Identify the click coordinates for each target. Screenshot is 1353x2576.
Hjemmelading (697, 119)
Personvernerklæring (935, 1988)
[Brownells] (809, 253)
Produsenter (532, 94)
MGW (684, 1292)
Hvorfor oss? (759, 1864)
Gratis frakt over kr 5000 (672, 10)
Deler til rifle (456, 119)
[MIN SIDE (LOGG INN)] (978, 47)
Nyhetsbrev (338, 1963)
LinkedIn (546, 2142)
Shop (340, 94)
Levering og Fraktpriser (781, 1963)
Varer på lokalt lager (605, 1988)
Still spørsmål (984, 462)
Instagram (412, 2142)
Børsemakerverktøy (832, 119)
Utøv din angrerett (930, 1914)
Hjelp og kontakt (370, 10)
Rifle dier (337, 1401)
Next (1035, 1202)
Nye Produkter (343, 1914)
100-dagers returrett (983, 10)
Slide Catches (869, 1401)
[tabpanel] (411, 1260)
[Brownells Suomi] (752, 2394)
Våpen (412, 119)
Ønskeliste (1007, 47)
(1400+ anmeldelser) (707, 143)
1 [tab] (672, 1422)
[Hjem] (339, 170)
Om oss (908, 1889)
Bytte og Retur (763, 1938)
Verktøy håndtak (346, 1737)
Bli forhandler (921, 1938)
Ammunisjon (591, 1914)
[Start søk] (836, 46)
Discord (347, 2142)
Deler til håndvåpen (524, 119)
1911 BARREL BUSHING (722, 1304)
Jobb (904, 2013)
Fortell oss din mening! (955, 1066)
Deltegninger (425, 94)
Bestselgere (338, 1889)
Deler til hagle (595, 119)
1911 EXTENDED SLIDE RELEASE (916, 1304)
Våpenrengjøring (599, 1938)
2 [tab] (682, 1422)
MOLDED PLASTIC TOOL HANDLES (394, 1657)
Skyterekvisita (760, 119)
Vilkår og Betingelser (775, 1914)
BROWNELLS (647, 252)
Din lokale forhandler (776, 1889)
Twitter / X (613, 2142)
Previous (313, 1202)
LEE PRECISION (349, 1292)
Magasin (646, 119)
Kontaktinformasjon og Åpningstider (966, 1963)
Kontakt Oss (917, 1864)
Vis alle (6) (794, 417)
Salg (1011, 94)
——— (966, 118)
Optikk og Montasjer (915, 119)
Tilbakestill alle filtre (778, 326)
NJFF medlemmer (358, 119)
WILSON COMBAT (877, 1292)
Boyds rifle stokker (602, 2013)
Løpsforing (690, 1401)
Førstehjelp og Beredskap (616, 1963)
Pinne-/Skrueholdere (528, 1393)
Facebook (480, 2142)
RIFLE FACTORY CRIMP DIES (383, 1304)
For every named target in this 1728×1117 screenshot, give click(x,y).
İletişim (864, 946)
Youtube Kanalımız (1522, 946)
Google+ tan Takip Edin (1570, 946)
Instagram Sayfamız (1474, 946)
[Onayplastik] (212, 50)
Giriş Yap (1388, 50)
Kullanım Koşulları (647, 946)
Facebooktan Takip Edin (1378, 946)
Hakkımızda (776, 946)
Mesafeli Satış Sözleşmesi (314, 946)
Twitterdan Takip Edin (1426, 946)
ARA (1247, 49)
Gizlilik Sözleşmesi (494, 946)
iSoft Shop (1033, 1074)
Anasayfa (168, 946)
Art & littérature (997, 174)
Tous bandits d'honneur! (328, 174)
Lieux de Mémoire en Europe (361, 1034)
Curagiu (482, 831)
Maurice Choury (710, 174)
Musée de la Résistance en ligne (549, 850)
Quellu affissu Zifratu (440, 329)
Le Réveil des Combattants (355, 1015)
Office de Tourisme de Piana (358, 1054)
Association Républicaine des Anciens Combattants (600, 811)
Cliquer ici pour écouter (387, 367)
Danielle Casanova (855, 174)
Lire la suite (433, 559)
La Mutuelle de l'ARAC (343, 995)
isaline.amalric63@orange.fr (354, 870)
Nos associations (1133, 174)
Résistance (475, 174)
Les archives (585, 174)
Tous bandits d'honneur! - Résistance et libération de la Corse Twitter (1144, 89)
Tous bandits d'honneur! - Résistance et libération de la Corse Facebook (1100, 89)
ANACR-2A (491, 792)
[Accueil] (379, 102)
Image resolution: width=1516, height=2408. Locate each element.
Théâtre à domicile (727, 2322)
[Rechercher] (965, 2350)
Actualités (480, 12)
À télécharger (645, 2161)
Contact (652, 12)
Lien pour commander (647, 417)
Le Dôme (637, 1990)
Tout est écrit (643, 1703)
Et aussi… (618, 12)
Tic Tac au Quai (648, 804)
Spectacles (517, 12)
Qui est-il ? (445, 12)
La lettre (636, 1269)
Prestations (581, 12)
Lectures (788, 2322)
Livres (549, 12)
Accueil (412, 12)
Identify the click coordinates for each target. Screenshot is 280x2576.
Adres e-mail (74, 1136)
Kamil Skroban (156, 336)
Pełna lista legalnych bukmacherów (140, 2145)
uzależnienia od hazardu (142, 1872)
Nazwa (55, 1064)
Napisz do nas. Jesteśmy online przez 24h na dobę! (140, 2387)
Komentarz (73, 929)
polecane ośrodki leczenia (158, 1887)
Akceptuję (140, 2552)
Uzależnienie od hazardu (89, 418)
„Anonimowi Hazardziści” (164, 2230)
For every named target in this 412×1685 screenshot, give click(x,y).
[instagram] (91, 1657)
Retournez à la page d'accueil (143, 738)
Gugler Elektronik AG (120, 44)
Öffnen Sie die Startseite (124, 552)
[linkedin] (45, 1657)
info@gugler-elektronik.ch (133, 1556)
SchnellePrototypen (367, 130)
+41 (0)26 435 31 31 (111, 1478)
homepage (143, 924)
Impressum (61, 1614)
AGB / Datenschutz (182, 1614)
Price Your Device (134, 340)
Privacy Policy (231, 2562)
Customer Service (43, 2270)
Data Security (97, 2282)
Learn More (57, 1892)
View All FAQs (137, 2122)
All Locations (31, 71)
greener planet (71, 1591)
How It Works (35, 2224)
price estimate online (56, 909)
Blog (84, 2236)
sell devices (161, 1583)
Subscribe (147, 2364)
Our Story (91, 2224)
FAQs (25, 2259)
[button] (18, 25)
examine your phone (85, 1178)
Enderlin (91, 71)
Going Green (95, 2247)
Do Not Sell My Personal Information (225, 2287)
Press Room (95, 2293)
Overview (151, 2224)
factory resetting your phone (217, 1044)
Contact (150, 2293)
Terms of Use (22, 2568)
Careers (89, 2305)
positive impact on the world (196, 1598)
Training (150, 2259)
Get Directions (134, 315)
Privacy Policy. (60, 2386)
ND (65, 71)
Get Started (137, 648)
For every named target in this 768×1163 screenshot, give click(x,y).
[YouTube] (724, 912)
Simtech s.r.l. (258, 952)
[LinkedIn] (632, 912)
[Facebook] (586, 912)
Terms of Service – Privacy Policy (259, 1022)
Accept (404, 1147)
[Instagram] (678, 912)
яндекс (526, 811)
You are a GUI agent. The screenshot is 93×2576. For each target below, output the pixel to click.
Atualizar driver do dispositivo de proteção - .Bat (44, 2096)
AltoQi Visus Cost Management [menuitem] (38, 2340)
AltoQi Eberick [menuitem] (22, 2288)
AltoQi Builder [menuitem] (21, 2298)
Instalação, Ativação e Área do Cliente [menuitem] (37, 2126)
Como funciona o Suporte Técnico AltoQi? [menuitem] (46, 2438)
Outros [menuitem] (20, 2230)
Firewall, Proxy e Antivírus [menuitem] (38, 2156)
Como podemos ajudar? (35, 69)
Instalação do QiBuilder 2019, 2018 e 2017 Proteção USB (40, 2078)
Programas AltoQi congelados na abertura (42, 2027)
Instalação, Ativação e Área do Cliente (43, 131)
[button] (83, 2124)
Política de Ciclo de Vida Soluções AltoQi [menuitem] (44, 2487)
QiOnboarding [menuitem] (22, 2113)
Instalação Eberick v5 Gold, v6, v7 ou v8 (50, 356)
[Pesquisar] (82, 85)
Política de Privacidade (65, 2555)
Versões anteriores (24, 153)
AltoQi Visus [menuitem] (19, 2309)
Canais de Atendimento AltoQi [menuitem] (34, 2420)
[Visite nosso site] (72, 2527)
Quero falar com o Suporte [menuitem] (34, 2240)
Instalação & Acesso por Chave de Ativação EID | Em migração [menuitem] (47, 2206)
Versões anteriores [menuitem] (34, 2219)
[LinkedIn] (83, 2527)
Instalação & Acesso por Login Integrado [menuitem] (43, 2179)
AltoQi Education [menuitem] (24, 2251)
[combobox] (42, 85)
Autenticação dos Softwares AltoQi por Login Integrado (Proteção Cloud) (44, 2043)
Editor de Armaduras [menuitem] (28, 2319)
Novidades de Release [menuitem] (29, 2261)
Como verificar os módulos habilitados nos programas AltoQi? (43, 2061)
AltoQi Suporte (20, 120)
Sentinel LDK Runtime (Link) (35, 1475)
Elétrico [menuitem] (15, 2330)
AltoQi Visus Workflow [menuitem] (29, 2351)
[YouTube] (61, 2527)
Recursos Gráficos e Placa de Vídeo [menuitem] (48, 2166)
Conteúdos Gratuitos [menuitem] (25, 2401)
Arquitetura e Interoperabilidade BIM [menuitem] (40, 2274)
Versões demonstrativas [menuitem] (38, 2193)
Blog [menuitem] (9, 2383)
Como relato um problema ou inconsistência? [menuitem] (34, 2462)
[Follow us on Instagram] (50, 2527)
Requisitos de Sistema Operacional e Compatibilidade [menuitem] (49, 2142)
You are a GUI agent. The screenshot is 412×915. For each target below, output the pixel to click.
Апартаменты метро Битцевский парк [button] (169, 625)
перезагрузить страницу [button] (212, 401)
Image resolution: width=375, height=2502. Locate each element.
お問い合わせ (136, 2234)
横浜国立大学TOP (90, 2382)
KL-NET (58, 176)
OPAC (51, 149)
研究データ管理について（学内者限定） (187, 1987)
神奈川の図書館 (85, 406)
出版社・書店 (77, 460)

**WORK INSTRUCTIONS:** Beginning with the first line of the records above, reproduce each line exactly, ending at the line that contains "Shop (340, 94)", and leave out everything else.

**RESPONSE BELOW:**
Identify the click coordinates for each target. Screenshot is 1353x2576.
Hjemmelading (697, 119)
Personvernerklæring (935, 1988)
[Brownells] (809, 253)
Produsenter (532, 94)
MGW (684, 1292)
Hvorfor oss? (759, 1864)
Gratis frakt over kr 5000 (672, 10)
Deler til rifle (456, 119)
[MIN SIDE (LOGG INN)] (978, 47)
Nyhetsbrev (338, 1963)
LinkedIn (546, 2142)
Shop (340, 94)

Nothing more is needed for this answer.